RECORDS SHOWN:
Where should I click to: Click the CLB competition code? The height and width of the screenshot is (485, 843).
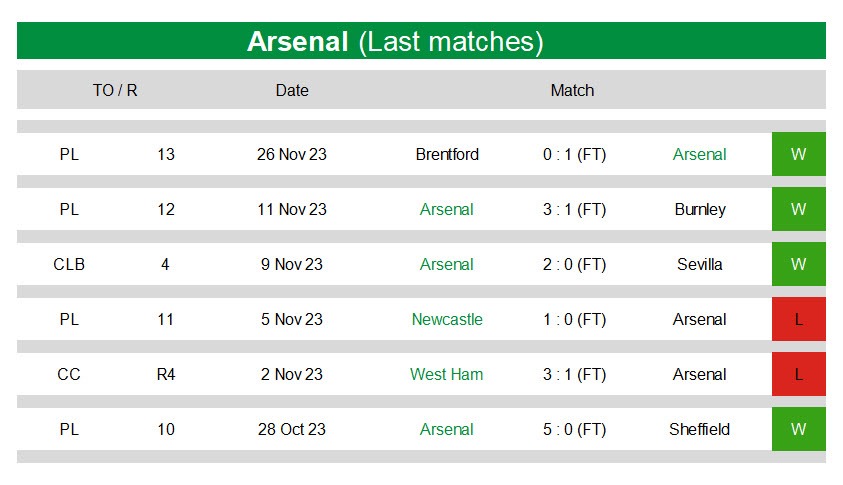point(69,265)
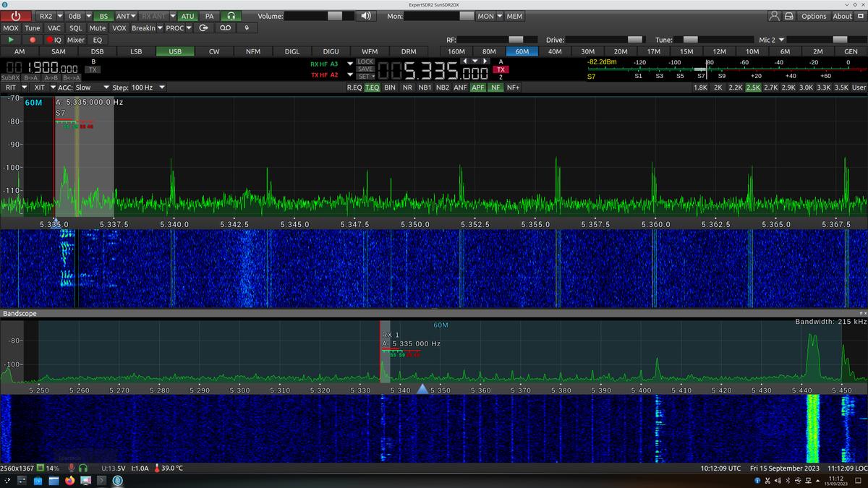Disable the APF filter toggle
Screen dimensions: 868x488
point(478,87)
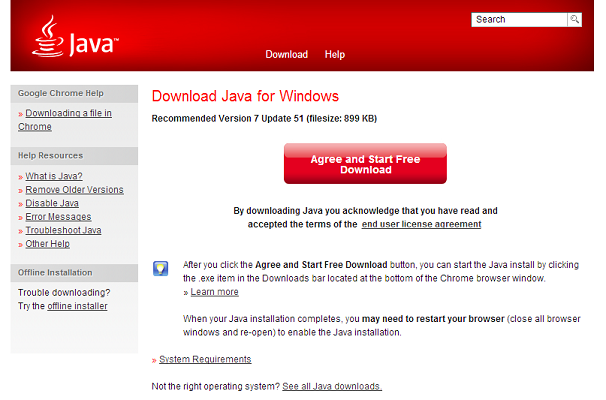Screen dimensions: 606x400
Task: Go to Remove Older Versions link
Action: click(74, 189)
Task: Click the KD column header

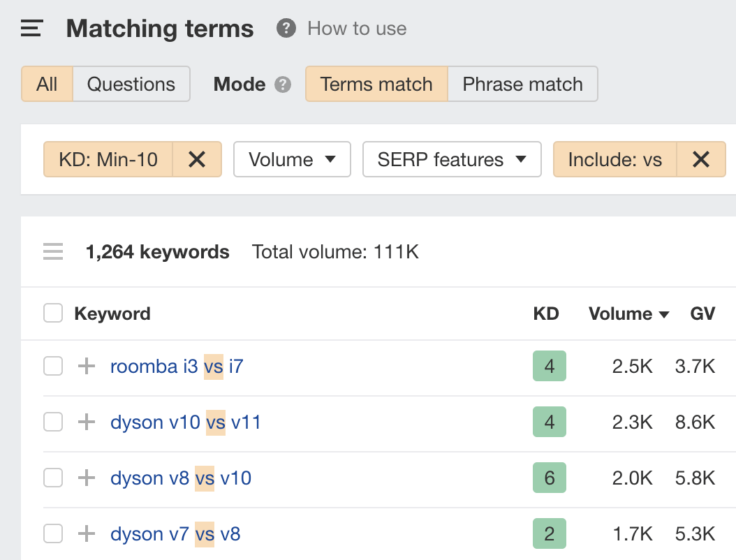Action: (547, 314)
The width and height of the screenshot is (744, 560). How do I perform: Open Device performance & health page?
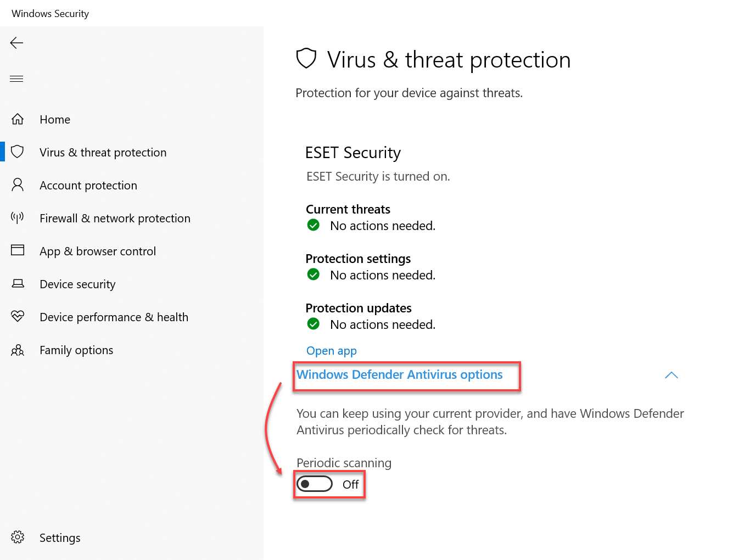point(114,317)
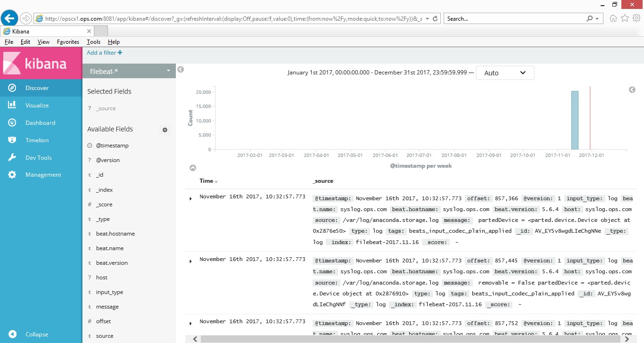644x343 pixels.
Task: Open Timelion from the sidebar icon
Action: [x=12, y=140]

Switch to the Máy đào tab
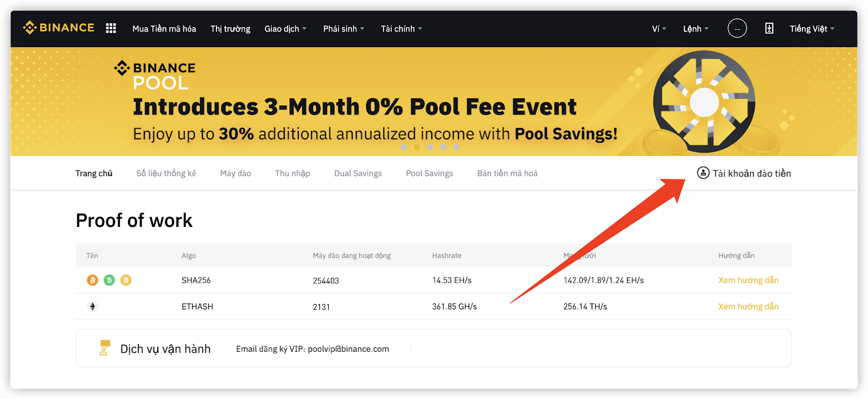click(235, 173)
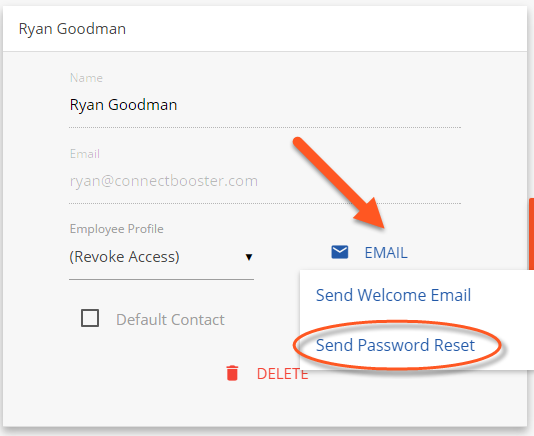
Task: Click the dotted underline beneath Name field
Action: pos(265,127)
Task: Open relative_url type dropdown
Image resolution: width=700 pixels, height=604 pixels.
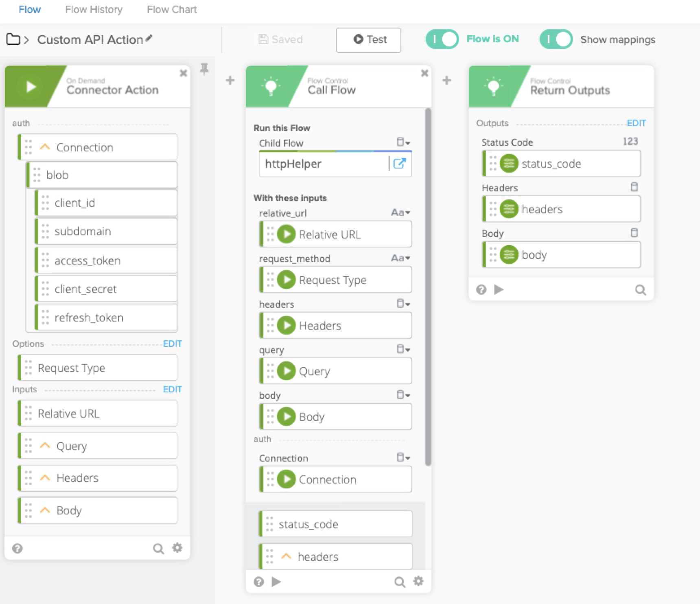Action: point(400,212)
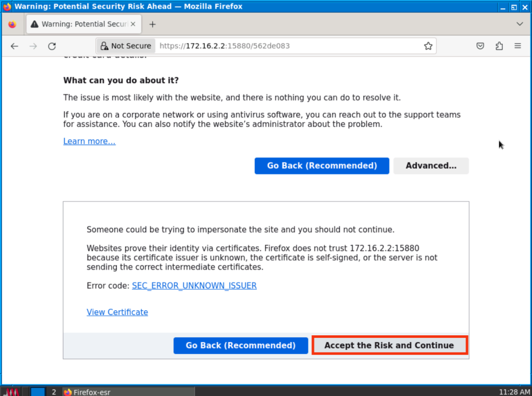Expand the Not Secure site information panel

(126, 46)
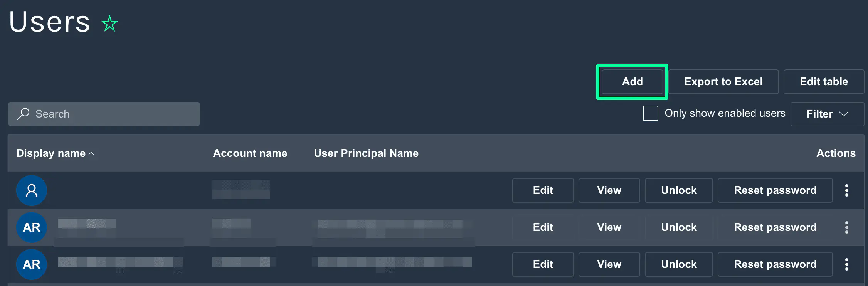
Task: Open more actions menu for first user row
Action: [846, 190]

---

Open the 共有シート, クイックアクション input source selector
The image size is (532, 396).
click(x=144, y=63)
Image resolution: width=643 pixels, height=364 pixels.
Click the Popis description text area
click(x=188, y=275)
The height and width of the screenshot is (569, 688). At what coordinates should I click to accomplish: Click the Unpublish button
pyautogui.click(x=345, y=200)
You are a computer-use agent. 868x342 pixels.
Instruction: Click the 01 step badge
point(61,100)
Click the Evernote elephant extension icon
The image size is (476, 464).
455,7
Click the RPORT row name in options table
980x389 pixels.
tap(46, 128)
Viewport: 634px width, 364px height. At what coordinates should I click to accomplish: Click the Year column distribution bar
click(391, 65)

YOUR ASSIGNMENT: In the entries above, find the line containing "Switch to the Máy đào tab" and the line containing "Task: Open relative_url type dropdown"; give again exactly those two lines and every line between them, minus the pictures.

EXERCISE RESPONSE:
Switch to the Máy đào tab
click(235, 173)
Task: Click the dotted underline beneath Name field
Action: pos(265,127)
Task: Open relative_url type dropdown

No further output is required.